Porém, à medida que o filme avança e o objetivo de Lucy de voltar a ter aquela experiência estarrecedora se afasta, as crises vão se tornando piores, visto que a única coisa que realmente mantém a protagonista sã está cada vez mais distante. Quando esse ponto de virada finalmente chega, “Lucy in the Sky” se perde completamente. O drama sobre a mente humana desenhado nos primeiros atos transforma-se num thriller passional, que se bem executado poderia até render algo significativo. Mas, infelizmente, a história de uma mulher que não consegue mais se conectar com a realidade por causa de uma experiência muito impactante dá lugar a um suspense banal onde a protagonista não aceita que o cara com quem ela acaba tendo um caso seja um mulherengo safado que vá atrás de outras. E o gatilho final para a quebra da personagem é a confirmação de uma traição (sendo que ela já estava traindo em primeiro lugar), e não tudo o que estava se passando em sua cabeça após a viagem e antes da descoberta.

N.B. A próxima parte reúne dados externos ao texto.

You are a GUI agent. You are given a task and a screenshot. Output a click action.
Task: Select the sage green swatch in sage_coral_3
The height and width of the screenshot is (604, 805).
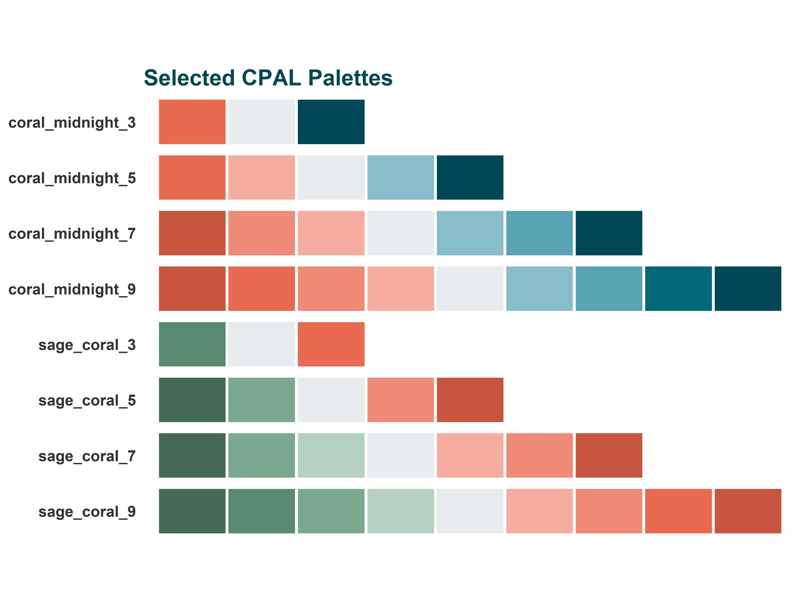click(x=192, y=344)
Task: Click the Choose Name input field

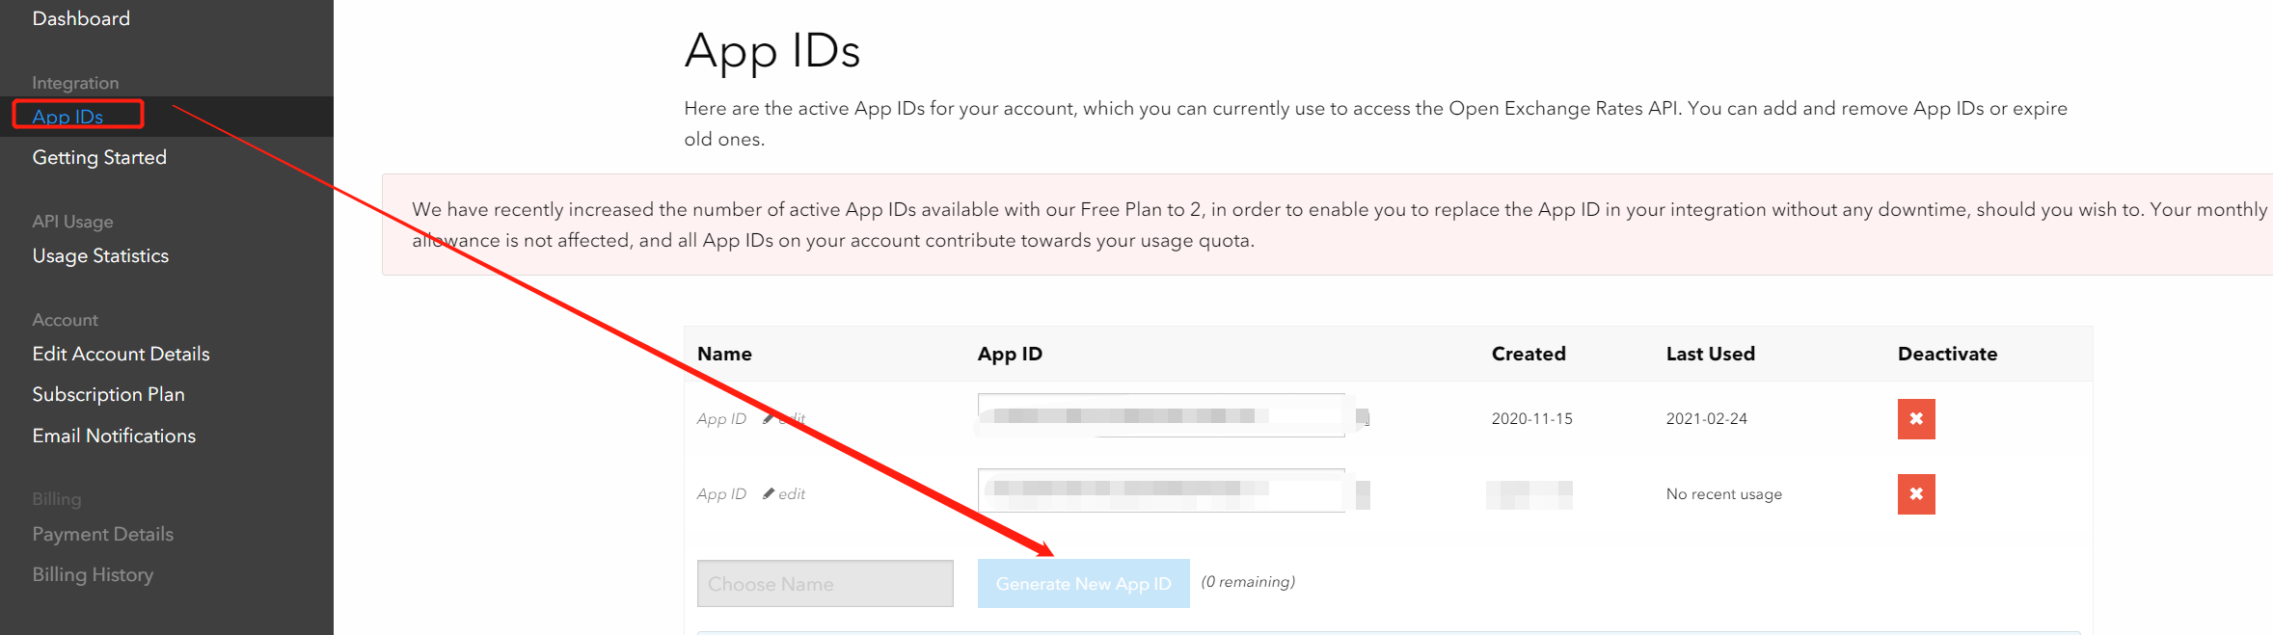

A mudança é tão abrupta que parece um casal de filmes que há tempos não conversam mas são obrigados a viver sob o mesmo teto. Uma justificativa possível (porém não tão plausível) seria o fato do roteiro tentar se aproximar mais da história real na qual o filme se inspira. Ora, não seria essa a magia do cinema, discorrer sobre fatos de forma subjetiva e sem obrigação de se prender aos fatos? Lamentavelmente, “Lucy in the Sky” está tão ancorado na realidade que até a reprodução da música Lucy in the Sky with Diamonds, dos Beatles, acontece sem alma alguma, numa sequência fraca tanto de motivação quanto esteticamente. Fosse tão importante utilizar a música que faz o título fazer sentido, melhor ideia seria colocá-la nos créditos finais.

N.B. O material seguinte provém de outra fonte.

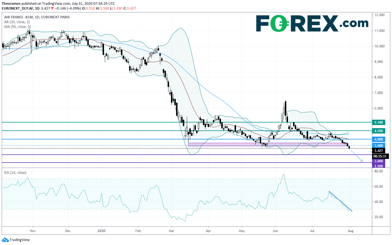The image size is (392, 245).
Task: Click the 3.600 blue price label
Action: tap(379, 146)
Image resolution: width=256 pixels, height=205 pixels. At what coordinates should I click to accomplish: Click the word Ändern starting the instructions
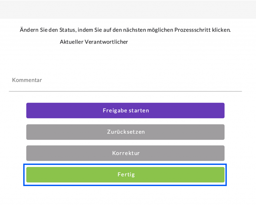pos(28,30)
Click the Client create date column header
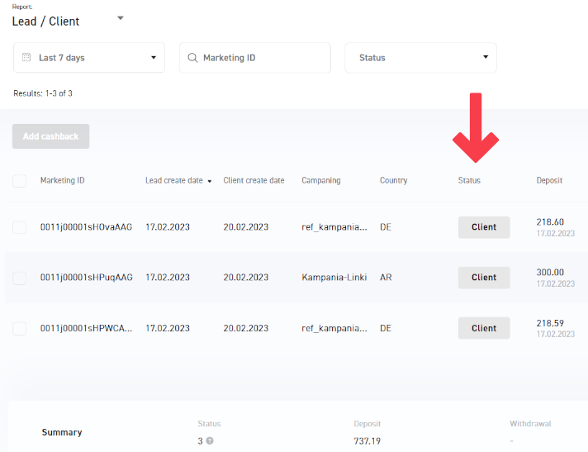The height and width of the screenshot is (452, 588). click(x=254, y=181)
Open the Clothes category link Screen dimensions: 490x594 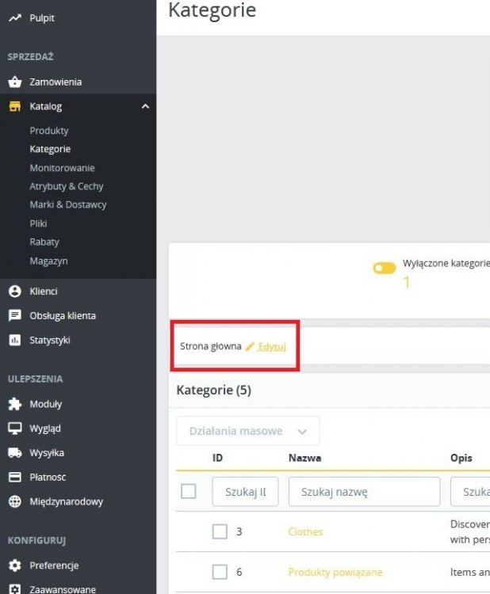tap(305, 531)
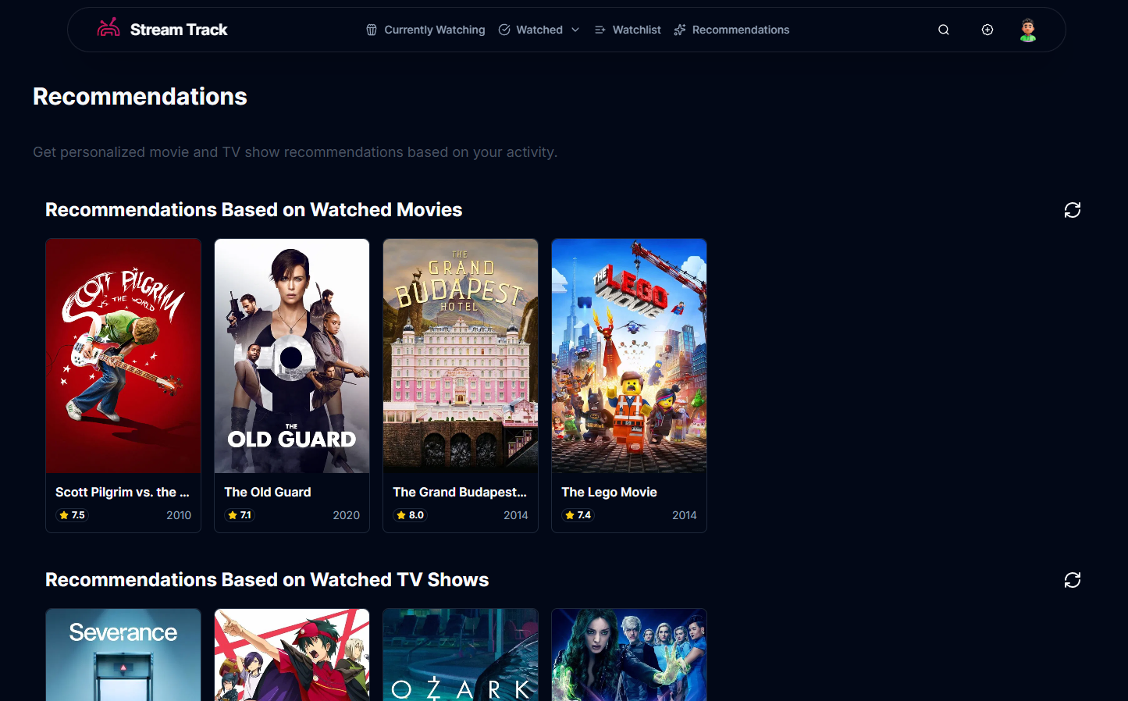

Chris Hadfield, conhecido astronauta que também fazia vídeos para o YouTube mostrando o dia a dia do espaço, falou em uma aula que, em 21 anos de experiência no espaço, é seguro dizer que quanto mais você sabe, menos medo você sente de estar lá. O que é possível tirar disso é que Noah Hawley, em seu primeiro longa-metragem, parece ter tido medo de seguir a sua ideia inicial até o fim. Se isso partiu dele ou foi uma pressão do estúdio, dificilmente saberemos. Mas é certo que “Lucy in the Sky” tinha a receita perfeita para um filme dramático e profundo de sucesso. Infelizmente, muita expectativa para pouquíssima realidade.